RECORDED DATA ▸
----------------

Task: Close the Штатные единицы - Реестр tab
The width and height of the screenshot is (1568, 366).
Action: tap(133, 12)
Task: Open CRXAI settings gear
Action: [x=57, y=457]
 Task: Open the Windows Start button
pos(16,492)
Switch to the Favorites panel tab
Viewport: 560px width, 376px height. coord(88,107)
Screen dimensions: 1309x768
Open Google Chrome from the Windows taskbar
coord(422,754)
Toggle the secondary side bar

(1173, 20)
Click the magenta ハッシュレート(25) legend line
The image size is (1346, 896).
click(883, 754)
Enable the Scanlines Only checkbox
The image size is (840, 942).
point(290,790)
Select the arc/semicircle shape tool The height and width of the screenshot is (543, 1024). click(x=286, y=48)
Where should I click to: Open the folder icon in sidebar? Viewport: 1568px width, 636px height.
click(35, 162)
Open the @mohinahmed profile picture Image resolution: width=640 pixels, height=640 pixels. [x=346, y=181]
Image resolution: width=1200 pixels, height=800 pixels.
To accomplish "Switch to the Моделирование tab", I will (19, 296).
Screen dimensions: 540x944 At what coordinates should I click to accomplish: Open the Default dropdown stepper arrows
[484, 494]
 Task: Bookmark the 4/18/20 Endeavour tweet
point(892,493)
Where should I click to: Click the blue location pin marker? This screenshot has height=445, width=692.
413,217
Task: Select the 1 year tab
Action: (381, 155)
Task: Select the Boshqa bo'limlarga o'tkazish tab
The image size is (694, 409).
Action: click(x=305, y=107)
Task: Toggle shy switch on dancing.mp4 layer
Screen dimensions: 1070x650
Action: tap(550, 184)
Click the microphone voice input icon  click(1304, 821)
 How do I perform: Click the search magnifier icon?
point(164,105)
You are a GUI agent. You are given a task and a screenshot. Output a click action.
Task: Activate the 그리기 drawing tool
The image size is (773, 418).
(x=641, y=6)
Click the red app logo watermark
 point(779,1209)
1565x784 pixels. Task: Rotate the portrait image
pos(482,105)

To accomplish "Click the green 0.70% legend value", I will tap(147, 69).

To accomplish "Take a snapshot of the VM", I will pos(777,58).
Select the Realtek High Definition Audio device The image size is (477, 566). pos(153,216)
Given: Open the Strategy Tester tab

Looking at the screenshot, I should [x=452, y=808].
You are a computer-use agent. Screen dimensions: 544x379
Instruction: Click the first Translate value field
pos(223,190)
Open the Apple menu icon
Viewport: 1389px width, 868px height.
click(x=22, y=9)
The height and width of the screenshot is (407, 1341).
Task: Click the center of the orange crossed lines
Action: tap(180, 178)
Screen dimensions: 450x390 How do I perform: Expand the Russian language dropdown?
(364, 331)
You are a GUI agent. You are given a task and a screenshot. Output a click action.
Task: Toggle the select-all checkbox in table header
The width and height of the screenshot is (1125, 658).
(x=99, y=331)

----------------

Write out the lines again, starting with the first one and going on through the line that contains "pos(16,492)".

Task: Close the Штатные единицы - Реестр tab
The width and height of the screenshot is (1568, 366).
Action: tap(133, 12)
Task: Open CRXAI settings gear
Action: [x=57, y=457]
 Task: Open the Windows Start button
pos(16,492)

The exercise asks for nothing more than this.